I gave up on trying to get even one bit of useful work from the Apple-//c by the way, and have chucked it, leaving only a couple of the ][+ types lying about. I do, of course, have lots of other 6502 applications in house, most of them faster than the Apples.

The Apples were designed as video toys and are, as a result, tightly coupled with the oddities of the video circuitry's timing. If they'd wanted to make a more general circuit, and, considering their market, there was no reason for them to do so, they could have slaved the video timing to the CPU rather than the other way around.

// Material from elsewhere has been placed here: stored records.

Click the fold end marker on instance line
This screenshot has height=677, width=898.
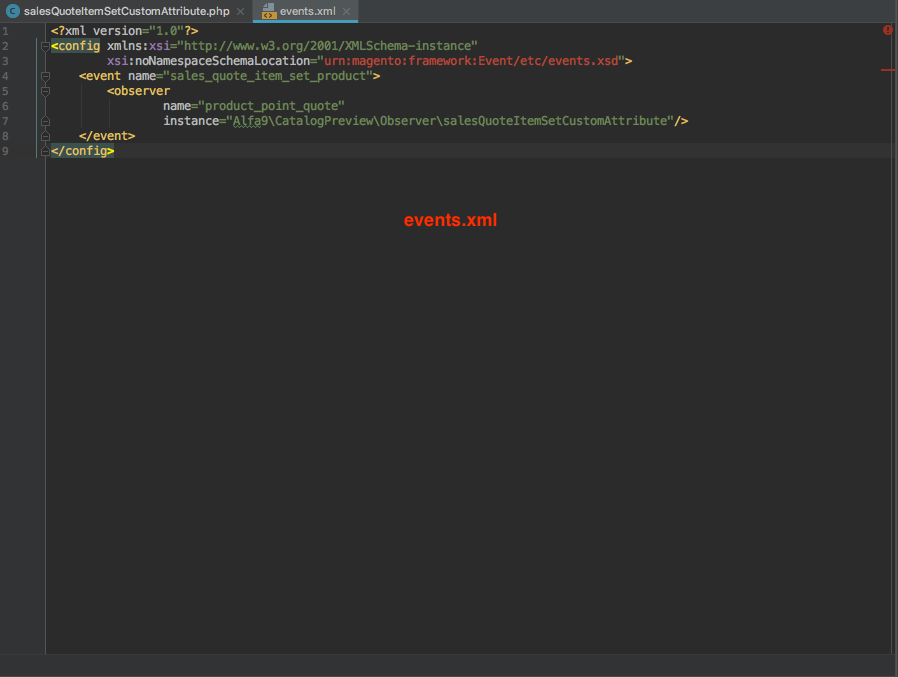click(45, 121)
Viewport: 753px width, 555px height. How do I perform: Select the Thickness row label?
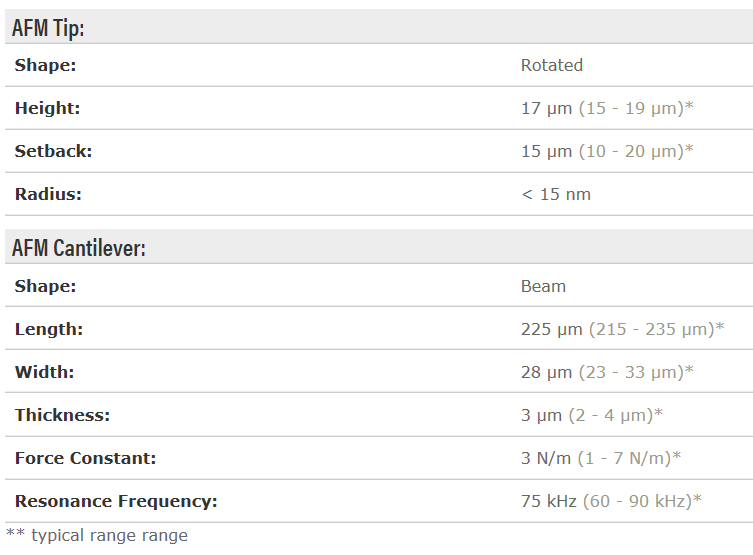pyautogui.click(x=62, y=415)
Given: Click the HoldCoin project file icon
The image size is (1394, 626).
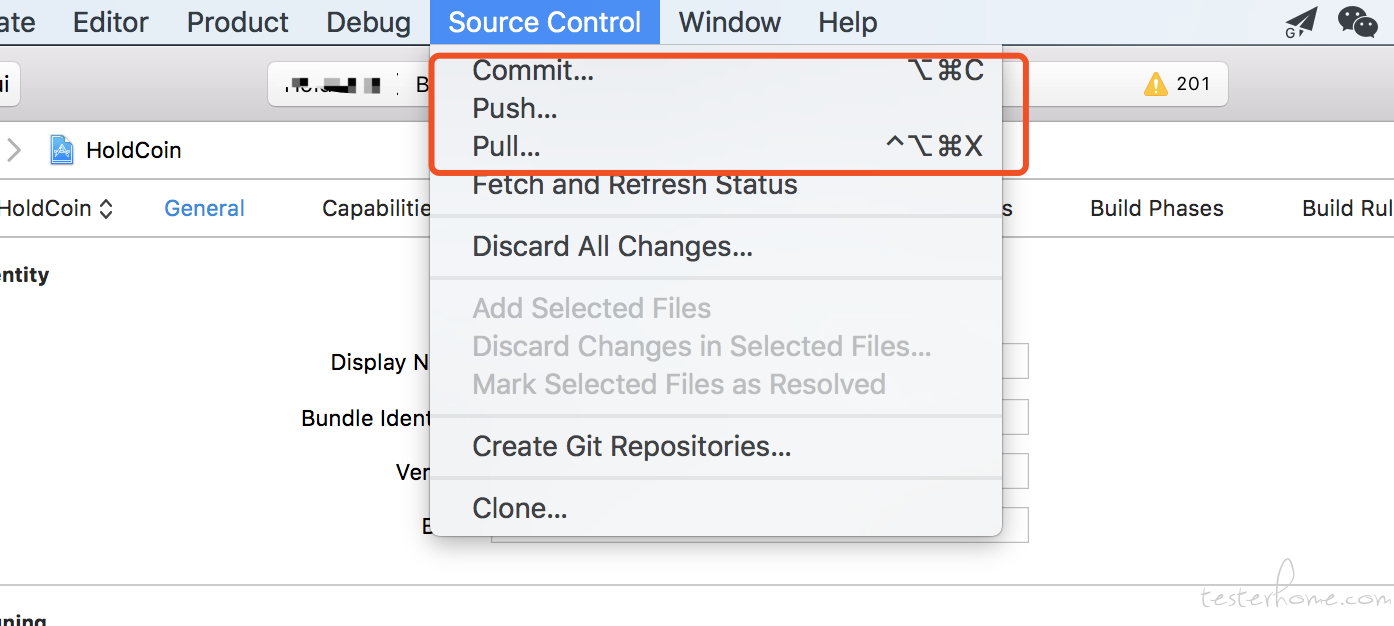Looking at the screenshot, I should (62, 150).
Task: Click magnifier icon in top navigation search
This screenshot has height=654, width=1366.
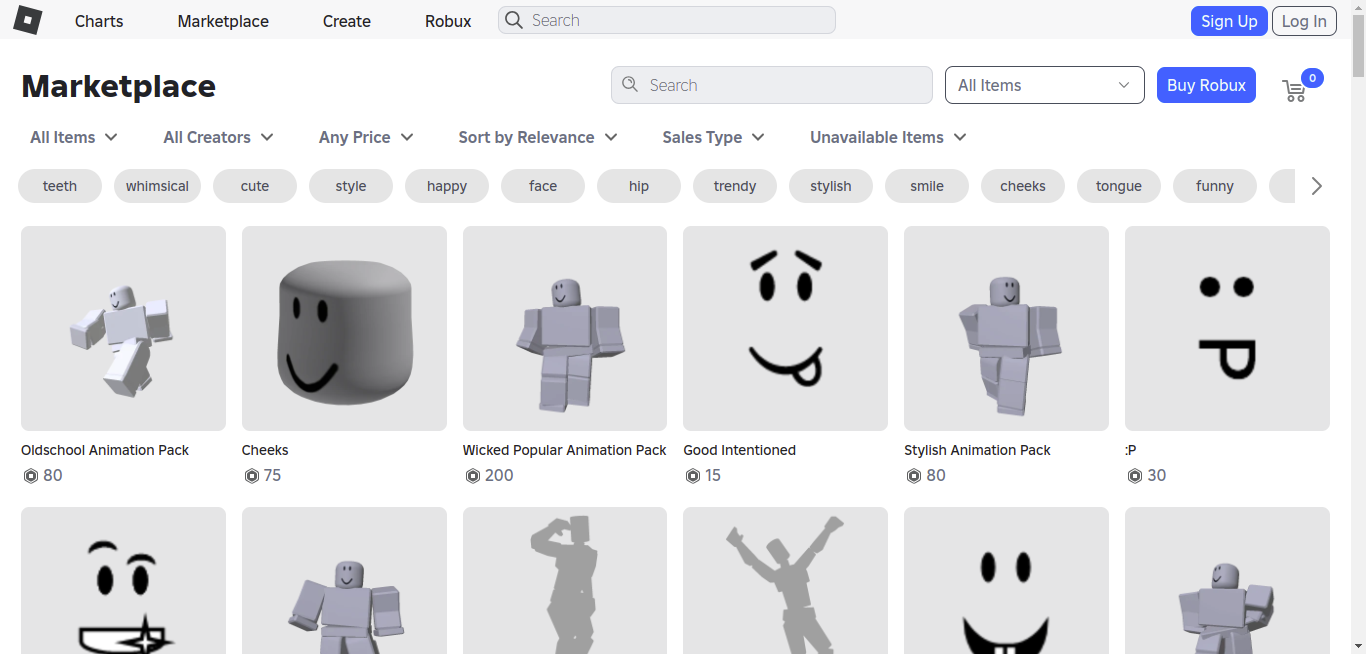Action: coord(514,20)
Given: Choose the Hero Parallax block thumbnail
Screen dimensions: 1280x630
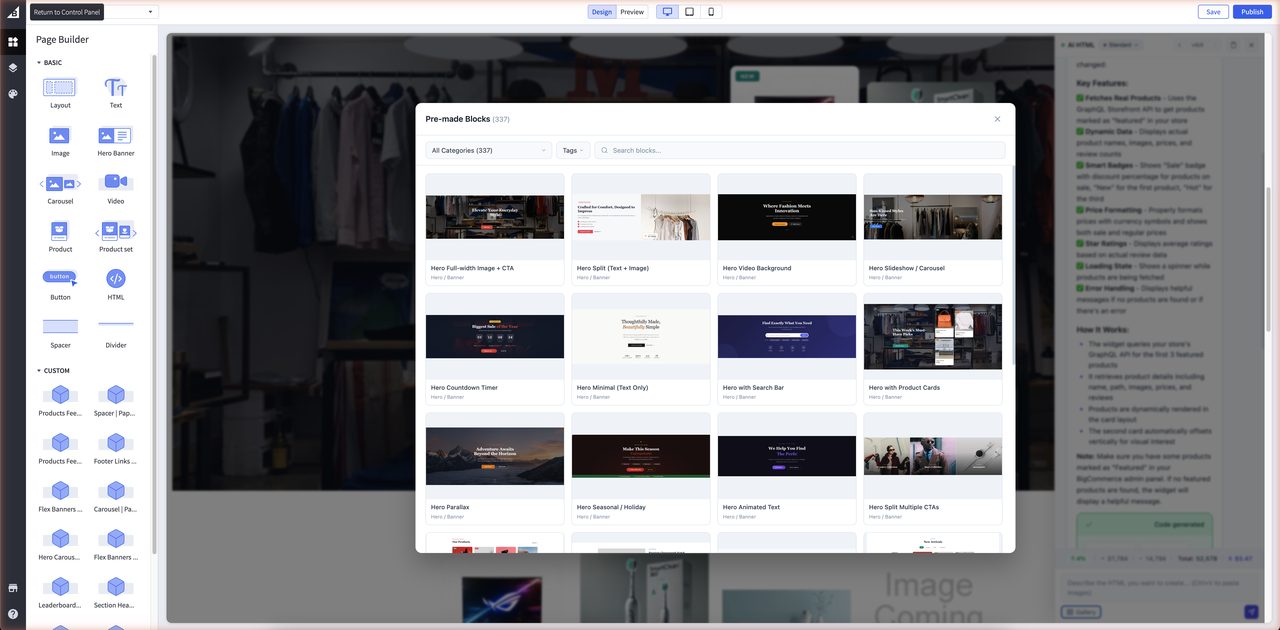Looking at the screenshot, I should tap(495, 456).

What is decent enough about the Apple-][+, in terms of "roll-yer-own" if you've stomach for that, is that it's built with little customed hardware. That means that you can fix it if it breaks and copy it if you are a glutton for punishment. Aside for cassette I/O software, I doubt there's much (other than one of the serial I/O boards, that relies on CPU timing, so you could, conceivably, build a version that runs the CPU at speed, subsequently synchronizing, via hardware, to the video timing whenever a read or write of the video memory is needed. This has to be done with sync logic because the video refresh is synchronous. That means that if you tread on the video space while it's trying to refresh the display, you'll get hash on the screen. Having a shadow of the video contents would be both trivial and practical with a fast shadow ram in use anyway, thereby allowing you to sync only on writes to the video memory. It could get somewhat trickier with overlapping your fast RAM on the I/O region. Some devices clear status bits if you physically read their data register (e.g. MC6850) and would always have a set bit anyway unless you physically read them.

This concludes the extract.